Please repeat every one of the rows below word for word.
-- START OF DATA TO PROCESS --
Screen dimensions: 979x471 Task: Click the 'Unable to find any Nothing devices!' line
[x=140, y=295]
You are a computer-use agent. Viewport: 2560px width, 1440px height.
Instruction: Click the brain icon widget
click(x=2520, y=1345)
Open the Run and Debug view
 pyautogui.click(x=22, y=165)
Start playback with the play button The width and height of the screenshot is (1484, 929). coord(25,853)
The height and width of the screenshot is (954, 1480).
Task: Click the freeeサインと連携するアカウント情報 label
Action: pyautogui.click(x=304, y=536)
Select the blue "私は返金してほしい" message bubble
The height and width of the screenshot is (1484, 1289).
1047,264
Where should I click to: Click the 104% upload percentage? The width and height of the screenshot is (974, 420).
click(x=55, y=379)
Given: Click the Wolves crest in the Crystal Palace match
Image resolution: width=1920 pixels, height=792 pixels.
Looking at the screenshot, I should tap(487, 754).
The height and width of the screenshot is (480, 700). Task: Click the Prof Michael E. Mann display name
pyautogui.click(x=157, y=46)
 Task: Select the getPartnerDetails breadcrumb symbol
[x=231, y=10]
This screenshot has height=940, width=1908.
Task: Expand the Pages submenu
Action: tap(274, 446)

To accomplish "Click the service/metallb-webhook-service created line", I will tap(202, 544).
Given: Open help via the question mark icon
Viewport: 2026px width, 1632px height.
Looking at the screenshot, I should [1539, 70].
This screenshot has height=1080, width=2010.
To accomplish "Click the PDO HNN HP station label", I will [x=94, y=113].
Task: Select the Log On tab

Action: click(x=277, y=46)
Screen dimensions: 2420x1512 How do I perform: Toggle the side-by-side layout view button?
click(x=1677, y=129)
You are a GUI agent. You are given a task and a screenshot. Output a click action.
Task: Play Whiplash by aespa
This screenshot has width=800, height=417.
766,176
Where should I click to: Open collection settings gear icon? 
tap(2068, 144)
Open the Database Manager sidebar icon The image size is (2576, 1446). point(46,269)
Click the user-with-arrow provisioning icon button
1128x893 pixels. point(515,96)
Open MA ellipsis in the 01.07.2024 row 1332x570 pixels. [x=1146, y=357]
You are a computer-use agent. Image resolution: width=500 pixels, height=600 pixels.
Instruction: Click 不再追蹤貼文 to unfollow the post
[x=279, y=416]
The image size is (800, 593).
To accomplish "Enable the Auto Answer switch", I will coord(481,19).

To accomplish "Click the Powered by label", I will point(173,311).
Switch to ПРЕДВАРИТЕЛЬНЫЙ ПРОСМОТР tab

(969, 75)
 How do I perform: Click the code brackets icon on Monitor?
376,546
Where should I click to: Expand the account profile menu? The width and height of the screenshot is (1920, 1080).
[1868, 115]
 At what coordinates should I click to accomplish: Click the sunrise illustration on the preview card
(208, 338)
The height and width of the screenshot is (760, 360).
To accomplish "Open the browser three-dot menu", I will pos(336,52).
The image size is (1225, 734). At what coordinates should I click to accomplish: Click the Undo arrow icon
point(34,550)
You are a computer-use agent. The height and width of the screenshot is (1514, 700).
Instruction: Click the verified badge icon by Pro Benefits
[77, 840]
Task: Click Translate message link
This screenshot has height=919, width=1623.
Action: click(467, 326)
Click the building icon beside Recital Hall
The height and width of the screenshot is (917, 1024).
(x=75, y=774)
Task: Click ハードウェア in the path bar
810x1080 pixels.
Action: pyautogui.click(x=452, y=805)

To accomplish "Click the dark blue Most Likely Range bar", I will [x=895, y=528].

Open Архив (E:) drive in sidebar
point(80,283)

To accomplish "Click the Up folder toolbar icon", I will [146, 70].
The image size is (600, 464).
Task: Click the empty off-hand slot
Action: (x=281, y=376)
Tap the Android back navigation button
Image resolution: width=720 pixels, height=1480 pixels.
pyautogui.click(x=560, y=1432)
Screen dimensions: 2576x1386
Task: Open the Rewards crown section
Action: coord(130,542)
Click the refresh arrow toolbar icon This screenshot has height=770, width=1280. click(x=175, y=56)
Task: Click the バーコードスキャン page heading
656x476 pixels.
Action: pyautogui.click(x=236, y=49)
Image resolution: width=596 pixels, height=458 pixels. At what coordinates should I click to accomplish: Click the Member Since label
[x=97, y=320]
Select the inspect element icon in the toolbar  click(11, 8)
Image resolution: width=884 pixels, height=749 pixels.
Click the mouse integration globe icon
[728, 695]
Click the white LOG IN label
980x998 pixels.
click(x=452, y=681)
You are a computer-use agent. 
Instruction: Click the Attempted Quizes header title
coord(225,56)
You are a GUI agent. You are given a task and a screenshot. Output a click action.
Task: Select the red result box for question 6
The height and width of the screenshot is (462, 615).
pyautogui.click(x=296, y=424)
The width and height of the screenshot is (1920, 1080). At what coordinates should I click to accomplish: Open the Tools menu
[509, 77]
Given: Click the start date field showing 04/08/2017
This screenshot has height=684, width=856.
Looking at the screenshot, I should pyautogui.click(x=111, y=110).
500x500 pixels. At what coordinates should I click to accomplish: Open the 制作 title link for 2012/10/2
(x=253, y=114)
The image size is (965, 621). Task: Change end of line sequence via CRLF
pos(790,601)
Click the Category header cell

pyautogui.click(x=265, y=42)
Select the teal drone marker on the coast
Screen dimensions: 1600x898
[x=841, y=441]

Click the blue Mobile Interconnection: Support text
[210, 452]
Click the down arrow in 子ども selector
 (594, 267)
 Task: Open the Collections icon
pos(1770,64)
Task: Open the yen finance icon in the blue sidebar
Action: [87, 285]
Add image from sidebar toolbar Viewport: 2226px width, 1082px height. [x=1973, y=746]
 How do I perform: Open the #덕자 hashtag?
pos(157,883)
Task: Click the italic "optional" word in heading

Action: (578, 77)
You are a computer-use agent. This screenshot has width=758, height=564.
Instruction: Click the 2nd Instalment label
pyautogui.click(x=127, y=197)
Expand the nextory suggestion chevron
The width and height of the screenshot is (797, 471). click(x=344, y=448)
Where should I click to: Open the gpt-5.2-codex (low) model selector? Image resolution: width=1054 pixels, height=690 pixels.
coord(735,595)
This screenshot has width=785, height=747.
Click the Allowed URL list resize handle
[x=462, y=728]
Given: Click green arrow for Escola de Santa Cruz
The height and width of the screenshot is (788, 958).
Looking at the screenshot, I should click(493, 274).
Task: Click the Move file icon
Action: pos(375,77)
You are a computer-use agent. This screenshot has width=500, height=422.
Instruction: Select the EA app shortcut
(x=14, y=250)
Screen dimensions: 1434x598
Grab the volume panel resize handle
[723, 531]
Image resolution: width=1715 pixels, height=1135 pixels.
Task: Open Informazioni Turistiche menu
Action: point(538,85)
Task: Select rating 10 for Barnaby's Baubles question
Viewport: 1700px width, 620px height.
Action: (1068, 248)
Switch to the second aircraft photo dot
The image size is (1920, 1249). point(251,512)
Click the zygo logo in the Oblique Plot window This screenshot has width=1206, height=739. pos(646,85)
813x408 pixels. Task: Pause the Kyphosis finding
-- END OF DATA TO PROCESS --
- _TASK RESULT_
Screen dimensions: 979x471 Task: Click the 'Unable to find any Nothing devices!' line
[x=140, y=295]
You are a computer-use agent. Viewport: 2560px width, 1440px height.
Instruction: Click the brain icon widget
click(x=2520, y=1345)
Open the Run and Debug view
 pyautogui.click(x=22, y=165)
Start playback with the play button The width and height of the screenshot is (1484, 929). coord(25,853)
The height and width of the screenshot is (954, 1480).
Task: Click the freeeサインと連携するアカウント情報 label
Action: pyautogui.click(x=304, y=536)
Select the blue "私は返金してほしい" message bubble
The height and width of the screenshot is (1484, 1289).
1047,264
Where should I click to: Click the 104% upload percentage? The width and height of the screenshot is (974, 420).
click(x=55, y=379)
Given: Click the Wolves crest in the Crystal Palace match
Image resolution: width=1920 pixels, height=792 pixels.
Looking at the screenshot, I should tap(487, 754).
The height and width of the screenshot is (480, 700). Task: Click the Prof Michael E. Mann display name
pyautogui.click(x=157, y=46)
 Task: Select the getPartnerDetails breadcrumb symbol
[x=231, y=10]
This screenshot has height=940, width=1908.
Task: Expand the Pages submenu
Action: tap(274, 446)

To accomplish "Click the service/metallb-webhook-service created line", I will tap(202, 544).
Given: Open help via the question mark icon
Viewport: 2026px width, 1632px height.
Looking at the screenshot, I should [1539, 70].
This screenshot has height=1080, width=2010.
To accomplish "Click the PDO HNN HP station label", I will [x=94, y=113].
Task: Select the Log On tab

Action: click(x=277, y=46)
Screen dimensions: 2420x1512 How do I perform: Toggle the side-by-side layout view button?
click(x=1677, y=129)
You are a GUI agent. You are given a task and a screenshot. Output a click action.
Task: Play Whiplash by aespa
This screenshot has width=800, height=417.
766,176
Where should I click to: Open collection settings gear icon? 
tap(2068, 144)
Open the Database Manager sidebar icon The image size is (2576, 1446). point(46,269)
Click the user-with-arrow provisioning icon button
1128x893 pixels. point(515,96)
Open MA ellipsis in the 01.07.2024 row 1332x570 pixels. [x=1146, y=357]
You are a computer-use agent. Image resolution: width=500 pixels, height=600 pixels.
Instruction: Click 不再追蹤貼文 to unfollow the post
[x=279, y=416]
The image size is (800, 593).
To accomplish "Enable the Auto Answer switch", I will coord(481,19).

To accomplish "Click the Powered by label", I will point(173,311).
Switch to ПРЕДВАРИТЕЛЬНЫЙ ПРОСМОТР tab

(969, 75)
 How do I perform: Click the code brackets icon on Monitor?
376,546
Where should I click to: Expand the account profile menu? The width and height of the screenshot is (1920, 1080).
[1868, 115]
 At what coordinates should I click to accomplish: Click the sunrise illustration on the preview card
(208, 338)
The height and width of the screenshot is (760, 360).
To accomplish "Open the browser three-dot menu", I will pos(336,52).
The image size is (1225, 734). At what coordinates should I click to accomplish: Click the Undo arrow icon
point(34,550)
You are a computer-use agent. The height and width of the screenshot is (1514, 700).
Instruction: Click the verified badge icon by Pro Benefits
[77, 840]
Task: Click Translate message link
This screenshot has height=919, width=1623.
Action: click(467, 326)
Click the building icon beside Recital Hall
The height and width of the screenshot is (917, 1024).
(x=75, y=774)
Task: Click ハードウェア in the path bar
810x1080 pixels.
Action: pyautogui.click(x=452, y=805)

To accomplish "Click the dark blue Most Likely Range bar", I will [x=895, y=528].

Open Архив (E:) drive in sidebar
point(80,283)

To accomplish "Click the Up folder toolbar icon", I will [146, 70].
The image size is (600, 464).
Task: Click the empty off-hand slot
Action: (x=281, y=376)
Tap the Android back navigation button
Image resolution: width=720 pixels, height=1480 pixels.
pyautogui.click(x=560, y=1432)
Screen dimensions: 2576x1386
Task: Open the Rewards crown section
Action: coord(130,542)
Click the refresh arrow toolbar icon This screenshot has height=770, width=1280. click(x=175, y=56)
Task: Click the バーコードスキャン page heading
656x476 pixels.
Action: pyautogui.click(x=236, y=49)
Image resolution: width=596 pixels, height=458 pixels. At what coordinates should I click to accomplish: Click the Member Since label
[x=97, y=320]
Select the inspect element icon in the toolbar  click(11, 8)
Image resolution: width=884 pixels, height=749 pixels.
Click the mouse integration globe icon
[728, 695]
Click the white LOG IN label
980x998 pixels.
click(x=452, y=681)
You are a computer-use agent. 
Instruction: Click the Attempted Quizes header title
coord(225,56)
You are a GUI agent. You are given a task and a screenshot. Output a click action.
Task: Select the red result box for question 6
The height and width of the screenshot is (462, 615).
pyautogui.click(x=296, y=424)
The width and height of the screenshot is (1920, 1080). At what coordinates should I click to accomplish: Open the Tools menu
[509, 77]
Given: Click the start date field showing 04/08/2017
This screenshot has height=684, width=856.
Looking at the screenshot, I should pyautogui.click(x=111, y=110).
500x500 pixels. At what coordinates should I click to accomplish: Open the 制作 title link for 2012/10/2
(x=253, y=114)
The image size is (965, 621). Task: Change end of line sequence via CRLF
pos(790,601)
Click the Category header cell

pyautogui.click(x=265, y=42)
Select the teal drone marker on the coast
Screen dimensions: 1600x898
[x=841, y=441]

Click the blue Mobile Interconnection: Support text
[210, 452]
Click the down arrow in 子ども selector
 (594, 267)
 Task: Open the Collections icon
pos(1770,64)
Task: Open the yen finance icon in the blue sidebar
Action: [87, 285]
Add image from sidebar toolbar Viewport: 2226px width, 1082px height. [x=1973, y=746]
 How do I perform: Open the #덕자 hashtag?
pos(157,883)
Task: Click the italic "optional" word in heading

Action: (578, 77)
You are a computer-use agent. This screenshot has width=758, height=564.
Instruction: Click the 2nd Instalment label
pyautogui.click(x=127, y=197)
Expand the nextory suggestion chevron
The width and height of the screenshot is (797, 471). click(x=344, y=448)
Where should I click to: Open the gpt-5.2-codex (low) model selector? Image resolution: width=1054 pixels, height=690 pixels.
coord(735,595)
This screenshot has width=785, height=747.
Click the Allowed URL list resize handle
[x=462, y=728]
Given: Click green arrow for Escola de Santa Cruz
The height and width of the screenshot is (788, 958).
Looking at the screenshot, I should click(493, 274).
Task: Click the Move file icon
Action: pos(375,77)
You are a computer-use agent. This screenshot has width=500, height=422.
Instruction: Select the EA app shortcut
(x=14, y=250)
Screen dimensions: 1434x598
Grab the volume panel resize handle
[723, 531]
Image resolution: width=1715 pixels, height=1135 pixels.
Task: Open Informazioni Turistiche menu
Action: point(538,85)
Task: Select rating 10 for Barnaby's Baubles question
Viewport: 1700px width, 620px height.
Action: (1068, 248)
Switch to the second aircraft photo dot
The image size is (1920, 1249). point(251,512)
Click the zygo logo in the Oblique Plot window This screenshot has width=1206, height=739. pos(646,85)
813x408 pixels. Task: Pause the Kyphosis finding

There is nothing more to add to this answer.